A Kenyan man who pirated the DStv signal and illegally resold it and who then had the audacity to sue MultiChoice for allegedly illegally breaking into his home during a raid, has now had his case tossed by the Kenyan court.
Jeffrey Sila Ndungi (32) is currently serving a 10-year sentence in a Texas jail in the United States after he was found guilty of theft and cheque fraud in 2012 but that didn't prevent Jeffrey from also dragging MultiChoice to court.
MultiChoice and Kenya's Copyright Board (Kecobo) in 2015 raided Jeffrey Sila Ndungi's home where MultiChoice and Kecobo confiscated the equipment that he was using to pirate the DStv signal in Kenya and reselling it to people who were not direct DStv subscribers but wanted to watch DStv.
Besides Kenya, Jeffrey was also involved in illegal TV signal piracy in North and West Africa and that criminal case in Kenya is still pending, as well as a similar one in Nigeria.
Kenya's Business Daily reports that Jeffrey decided to drag MultiChoice and the Kenya Copyright Board to court, claiming damages for the alleged illegal breaking and entering to stop his alleged TV signal piracy.

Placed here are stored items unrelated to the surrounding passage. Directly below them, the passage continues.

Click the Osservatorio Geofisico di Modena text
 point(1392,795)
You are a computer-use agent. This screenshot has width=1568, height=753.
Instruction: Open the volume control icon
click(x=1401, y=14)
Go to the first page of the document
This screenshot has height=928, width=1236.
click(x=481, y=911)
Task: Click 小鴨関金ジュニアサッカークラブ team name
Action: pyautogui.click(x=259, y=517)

He claimed that MultiChoice in Kenya broke into his home without a search warrant.
Now Kenya's high court judge Chacha Mwita has dismissed his suit.
In his ruling judge Chacha Mwita says "having carefully considered the petition, the evidence and the law, I am not satisfied that the petitioner has proved either that his constitutional rights were violated or that he suffered any damage."